* Selected text *

· · · ·

Construction loans afford the Banks the opportunity to increase the interest rate sensitivity of their loan portfolio and to receive yields higher than those obtainable on ARM loans secured by existing residential properties. These higher yields correspond to the higher risks associated with construction lending.
Construction development loans involve additional risks attributable to the fact that loan funds are advanced upon the security of the project under construction. Development lending often involves the disbursement of substantial funds with repayment dependent, in part, on the success of the ultimate project rather than the ability of the borrower or guarantor to repay principal and interest. This involves more risk than other lending because as it is based on future estimates of value and economic circumstances. While appraisals are required prior to funding, and advances are limited to the value determined by the appraisal, there is the possibility of an unseen event affecting the value of the project. Development loans are primarily used for single-family developments, where the sale of lots and houses are tied to the customer preferences and interest rates. If the borrower defaults prior to completion of the project, the Bank may be required to fund additional amounts so that another developer can complete the project. The Banks have attempted to address these risks through their underwriting procedures, construction monitoring, and by limiting the amount of construction development lending.
Commercial Loans. As noted above, the Banks are active commercial lenders. The areas of emphasis include: loans to wholesalers, manufacturers, building contractors, developers, business services companies and retailers. The Banks provide a wide range of business loans, including lines of credit for working capital and operational purposes and term loans for the acquisition of equipment and other purposes. Collateral for these loans generally includes accounts receivable, inventory, equipment and real estate. In addition, the Banks may take personal guarantees to help assure repayment. Loans may be made on an unsecured basis if warranted by the overall financial condition of the borrower. Commercial lines of credit are generally for 1 year and have floating rates. Commercial term loans range from 1 to 7 years with the majority falling in the 3 to 5 year range with rates fixed for the duration of the loan.

· · · ·

* Record extracts *
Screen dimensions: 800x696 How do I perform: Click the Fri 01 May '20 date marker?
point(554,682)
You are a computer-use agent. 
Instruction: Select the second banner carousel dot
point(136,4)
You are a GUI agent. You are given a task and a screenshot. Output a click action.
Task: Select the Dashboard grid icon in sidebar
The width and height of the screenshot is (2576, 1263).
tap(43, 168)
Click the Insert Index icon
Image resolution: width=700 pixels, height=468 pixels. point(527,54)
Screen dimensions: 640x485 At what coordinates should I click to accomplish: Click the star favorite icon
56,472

· · · ·

* Set tasks *
1. Rescale all of the entries above: reproduce every line, requests included, and multiply each number in the answers (the coordinates, plus the width and height figures inside one answer) by 1.55. Round each result to a whole number, with halves rounding up, and leave the numbers in the requests unchanged.
2. Write the next part of the text on the Banks' construction and commercial lending, continuing after its final sentence.

* Task-by-task outputs *
1.
Screen dimensions: 800x696 How do I perform: Click the Fri 01 May '20 date marker?
point(859,1057)
You are a computer-use agent. 
Instruction: Select the second banner carousel dot
point(211,6)
You are a GUI agent. You are given a task and a screenshot. Output a click action.
Task: Select the Dashboard grid icon in sidebar
The width and height of the screenshot is (2576, 1263).
tap(67, 260)
Click the Insert Index icon
Image resolution: width=1085 pixels, height=725 pixels. point(817,84)
Screen dimensions: 640x485 At what coordinates should I click to accomplish: Click the star favorite icon
87,732

2.
Consumer Loans. The Banks also provide all types of consumer loans including motor vehicle, home improvement, home equity, student loans, credit cards, signature loans and small personal credit lines. Consumer loans typically have shorter terms and lower balances with higher yields as compared to our other loans, but generally carry higher risks of default. Consumer loan collections are dependent on the borrowers continuing financial stability, and thus are more likely to be affected by adverse personal circumstances.
Competition
The Companys market area is highly competitive. Many financial institutions based in Auroras surrounding communities and in Chicago, Illinois, operate banking offices in the greater Aurora area or actively compete for customers within the Companys market area. The Company also faces competition from finance companies, insurance companies, mortgage companies, securities brokerage firms, money market funds, loan production offices and other providers of financial services.
The Company competes for loans principally through the range and quality of the services it provides, interest rates and loan fees. Management believes that its long-standing presence in the community and personal service philosophy enhances its ability to compete favorably in attracting and retaining individual and business customers. The Company actively solicits deposit-related clients and competes for deposits by offering customers personal attention, professional service and competitive interest rates.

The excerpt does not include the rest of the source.